A second area would address the order in which transactions are debited from a consumer’s account. A court case against Wells Fargo & Co. found that the bank manipulated the order of transactions to maximize overdraft fees.
IDEA: Makes sense. They should clear smaller transactions first.
In a surprising turn of events Gov. Nixon vetoes payday loan bill. The bill passed the House 112-39 and the Senate 26-4. With this much support, this veto comes as a surprise.
The big change here was removing rollovers. The Governor wrote in a statement:
“Missourians want meaningful payday lending reform, not a sham effort at reform that allows such predatory practices to continue.”
I think this is positive news. Many lenders are moving to installment loans in Missouri, so this buys us at least another year before legislators start meddling with that product.
A US District judge rules against AMG Services. AMG processed upwards of 5 million loans. The entity was partnering with a Native American tribe and believed they had sovereign immunity. The judge ruled that the FTC Act grants the agency authority to regulate arms of Indian tribes, their employees, and their contractors. This creates a conundrum of how Native American Tribes can safely lend online, if all their vendors are in the line of fire?

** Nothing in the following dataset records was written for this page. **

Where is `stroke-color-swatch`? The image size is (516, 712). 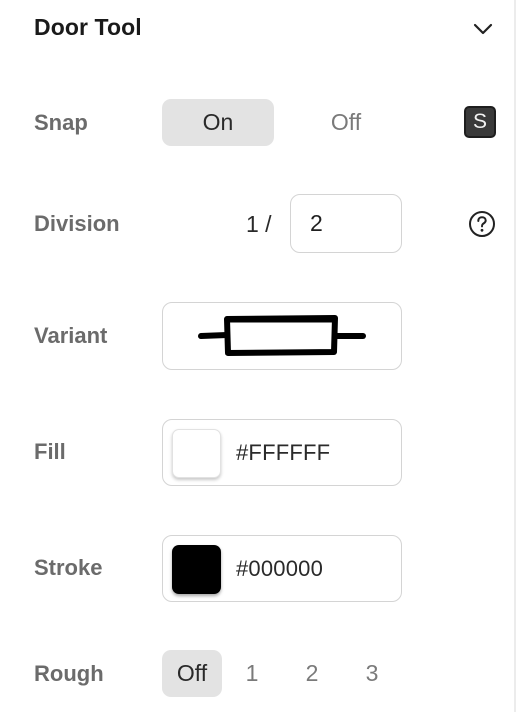 stroke-color-swatch is located at coordinates (196, 570).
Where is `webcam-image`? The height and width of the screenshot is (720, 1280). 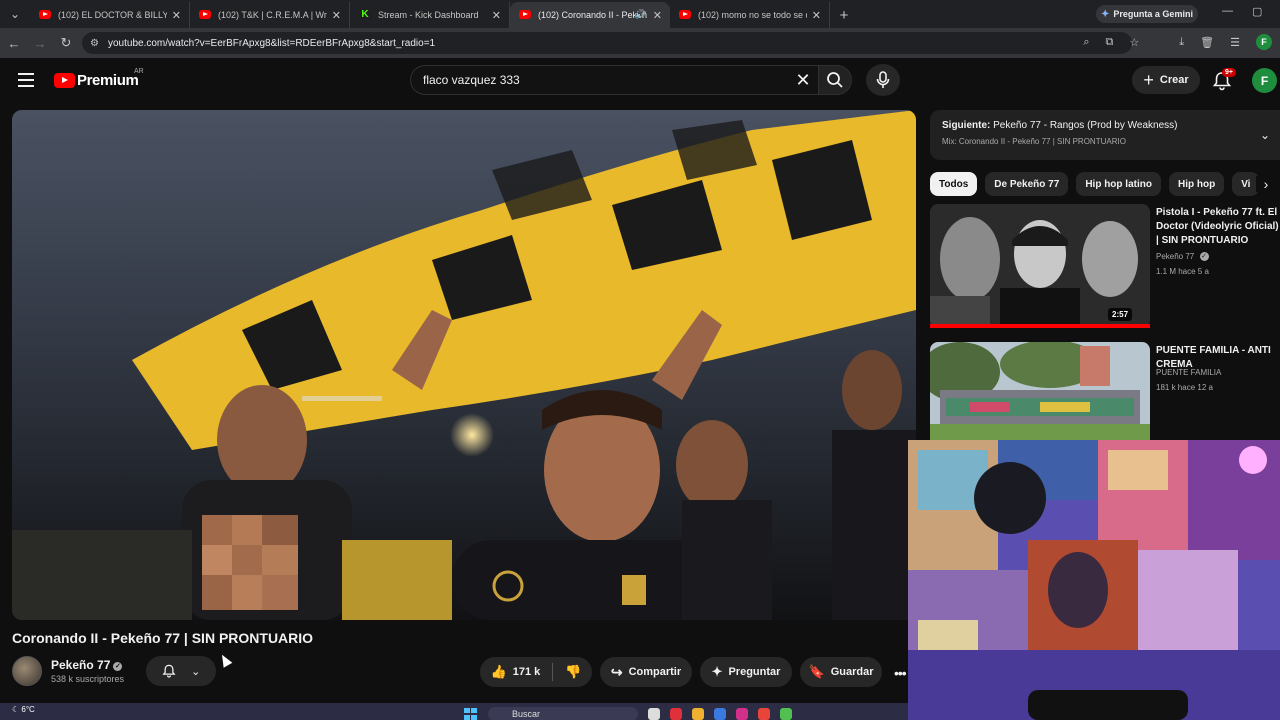
webcam-image is located at coordinates (1094, 580).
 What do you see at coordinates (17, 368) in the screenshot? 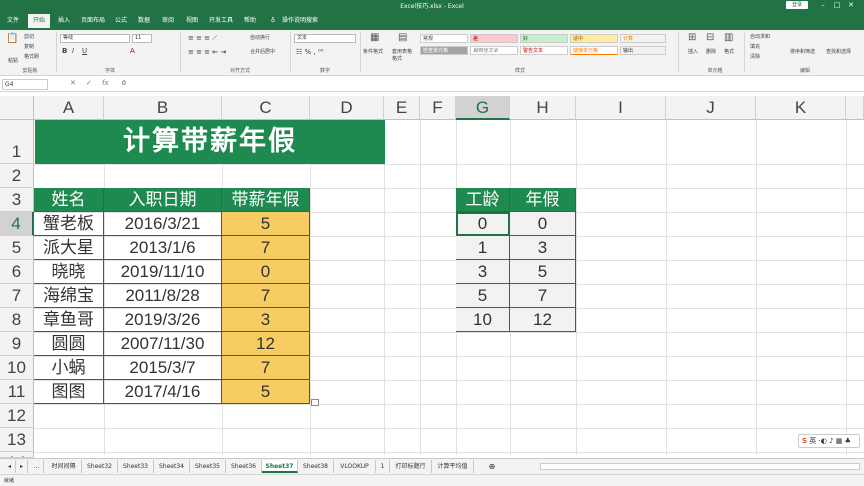
I see `row-header: 10` at bounding box center [17, 368].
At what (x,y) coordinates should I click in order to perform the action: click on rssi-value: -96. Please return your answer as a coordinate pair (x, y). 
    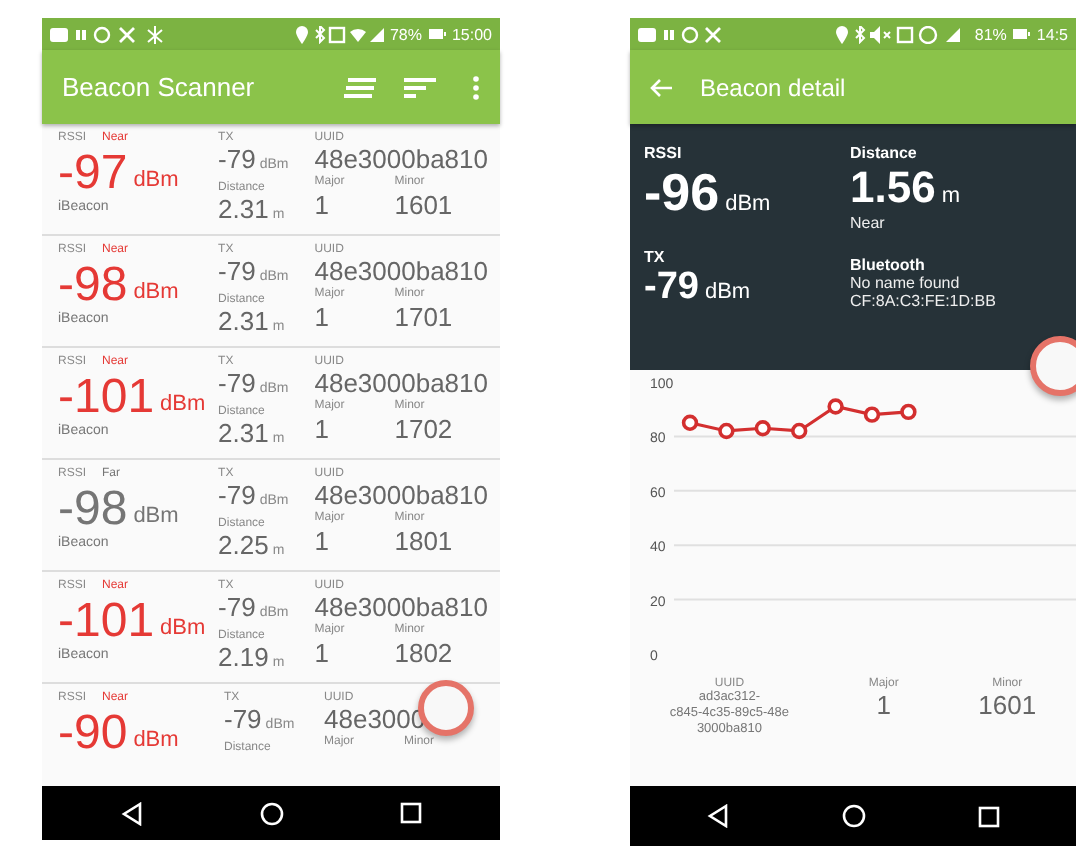
    Looking at the image, I should click on (682, 193).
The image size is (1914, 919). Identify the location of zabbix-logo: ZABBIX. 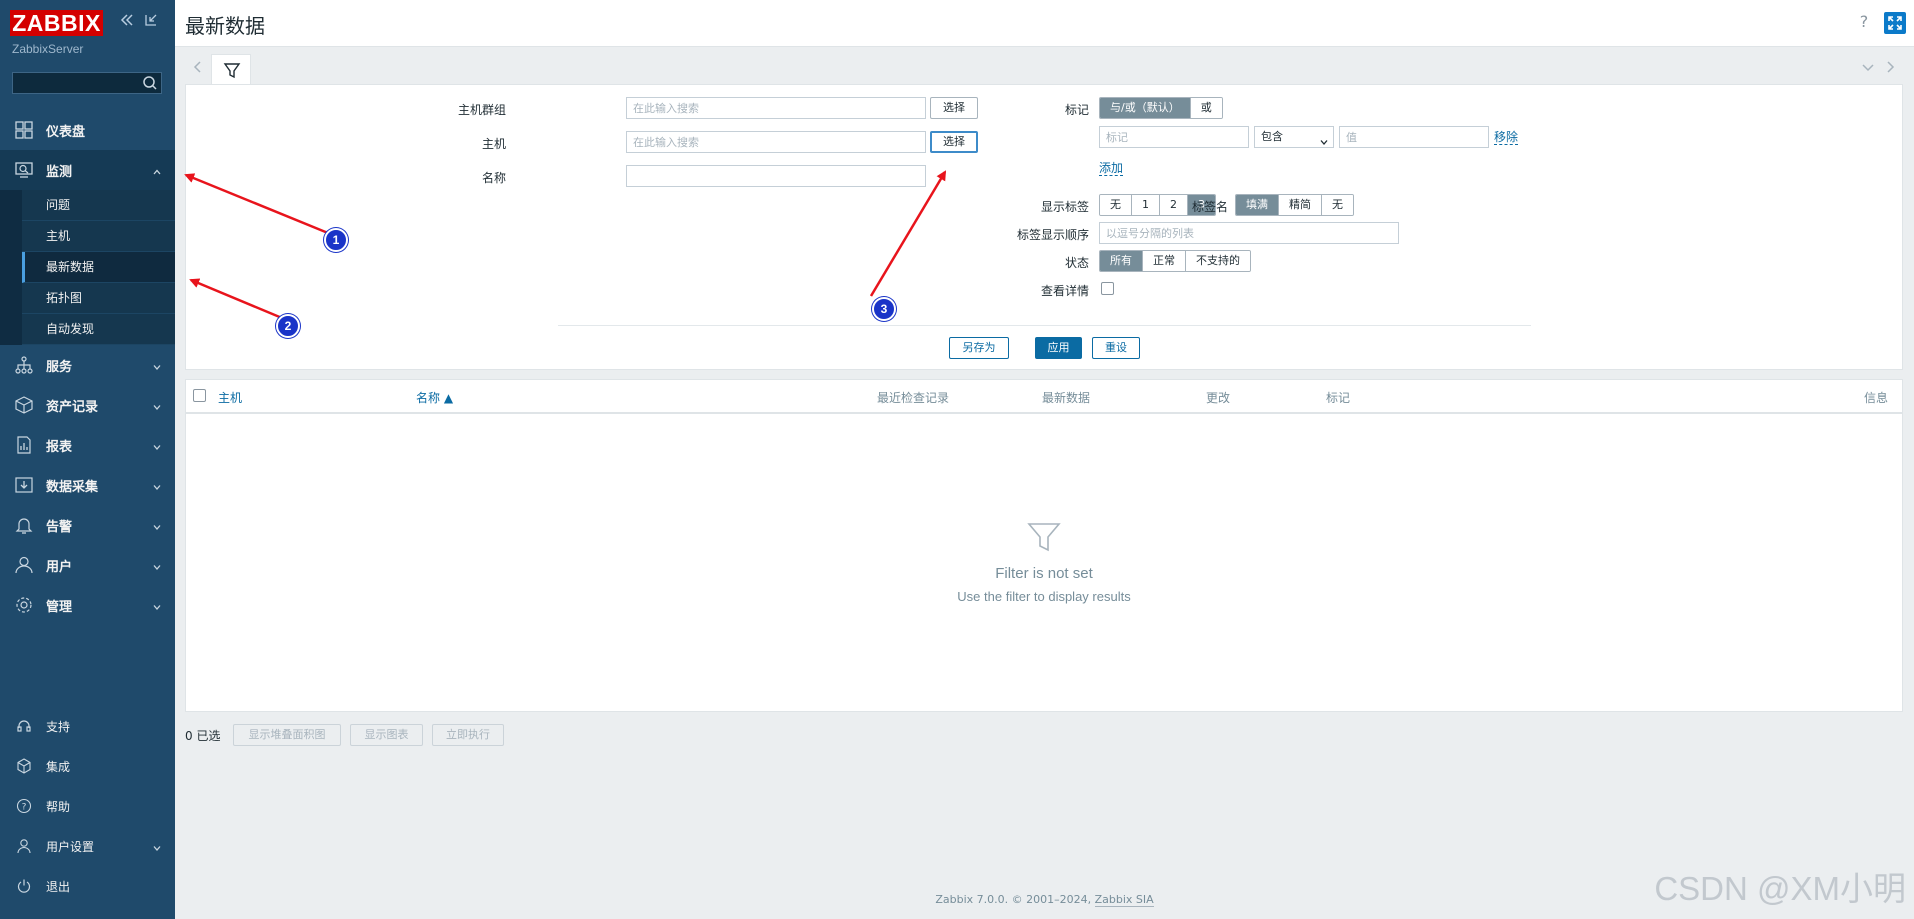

Here is what the Judge found:
- Violated the FTC Act by piling on undisclosed and inflated fees, and by threatening borrowers in debt collection calls with arrest and lawsuits.
- The defendants violated the Truth in Lending Act by giving inaccurate loan information to borrowers,
- ….and the Fund Transfer Act by requiring consumers to preauthorize electronic withdrawals from their bank accounts as a condition of obtaining credit, according to the FTC.
The big change here is for payday loans in Missouri. This new law eliminates rollovers and caps the fee at 35%. From a pricing standpoint this is not a problem. The problem is that borrowers can not afford the large balloon payment. PDL Industry discusses why installment loans work better than payday loans back in 2012.
Most online lenders are already offering installment loans online under the Missouri Consumer Installment Lender license Statute 408.510. If you’re a store-front lender and want to add installment loans to your tool box, you have options, click here.
“Winter is Coming.” – George R.R. Martin, A Game of Thrones
Jeremy Rosenblum of Ballard Spahr published an informative article on what the “payday” industry can expect from the CFPB in 2015 (not 2014), titled “Hints of future payday rule-making.”
CFPB may take a look at:
- required payment plans
- and multiple loan limits.
At first blush, this not new. What is worrisome is that these rules are not legislated. It’s a small group of people calling the shots. In Richard Cordray’s own words, “grappling with all aspects of this issue,”.
My fear is that the CFPB tries to implement rules that they think are “fair”. My first thoughts, “The road to hell is paved with good intentions.”
Things that are fair on paper, but not real life:
- Communism (Yep, I went there.)
- Airline miles
- The finale of Lost
- The finale of the Sopranos
In a letter to NACHA, Benjamin Lawsky, writes:
“The Department believes these proposals do not adequately address the current abuses of the ACH network by…payday lenders who make usurious loans in and to New York,……..should adopt stronger measures to prevent online payday lenders and others from using the ACH network to violate state and federal laws.”
Like what? I guess we can call everyone that takes out a loan and ask them where they live? If someone lives in NY and lies on their application, how is this the lenders fault?
Fine, you can’t charge more than 25% interest in NY, but other states have laws the the books. Mind your own business Benjamin. Btw, you don’t work for the Federal government either, so no one cares what you have to say about Federal laws.
Four Oaks Bank cut a deal with the DOJ regarding alleged illegal, online payday loans. Long story short, the DOJ is choking off access to the ACH network for online lenders who are not licensed in the states where they operate. What’s next?